L'accusé, Michael Rafferty, écoute en cour le témoignage de Terri-Lynne McClintic.
Photo : CBC
Elle raconte qu'elle s'est attaquée à Victoria Stafford, parce que c'était la première fillette qu'elle avait vue à la sortie de l'école. Elle lui a dit qu'elle avait un chien et lui a demandé si elle voulait le voir. La petite Victoria a répondu que oui et elles sont montées rapidement dans la voiture de l'accusé.
Terri-Lynne McClintic affirme que son petit ami de l'époque lui a ensuite ordonné de couvrir la fillette, assise sur la banquette arrière, d'un manteau noir.
Le père de la petite, Rodney Stafford, a confié mardi qu'il était « très, très difficile » pour lui d'écouter ce témoignage.

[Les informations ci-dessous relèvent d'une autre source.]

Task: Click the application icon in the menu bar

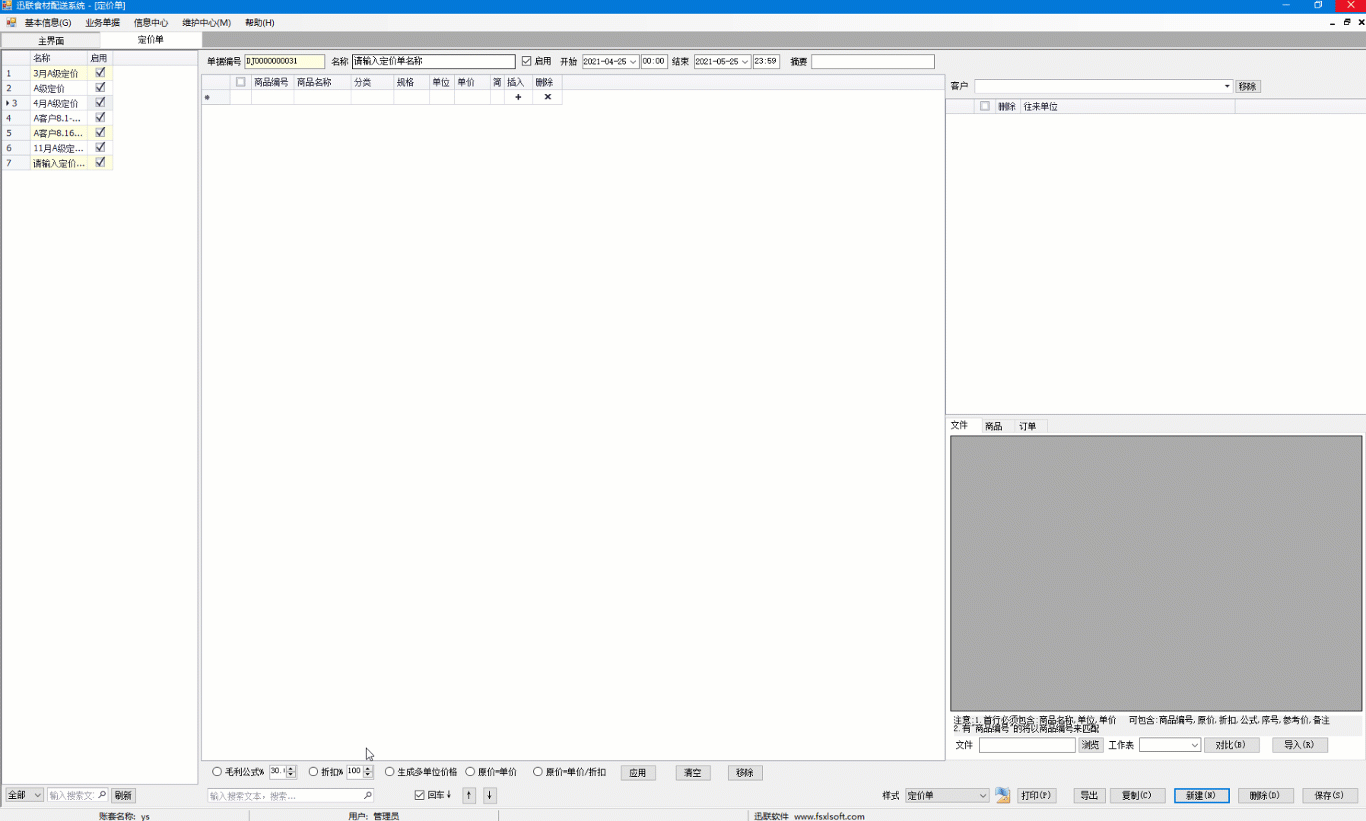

Selon la Couronne, le duo a enlevé Victoria Stafford à sa sortie de l'école, à Woodstock, avant de l'emmener en voiture à plus de 100 kilomètres au nord, dans une région rurale. La fillette y aurait été agressée sexuellement avant d'être tuée à coups de marteau à la tête.
Terri-Lynne McClintic purge une peine de prison à perpétuité.
Doute raisonnable
Michael Rafferty, âgé de 31 ans, a plaidé non coupable à des accusations de meurtre prémédité, d'agression sexuelle causant des blessures et d'enlèvement.
Ses avocats pourraient exploiter l'aveu de Terri-Lynne McClintic au sujet des coups de marteau mortels et son passé trouble pour tenter de semer le doute dans l'esprit des jurés sur la culpabilité de leur client.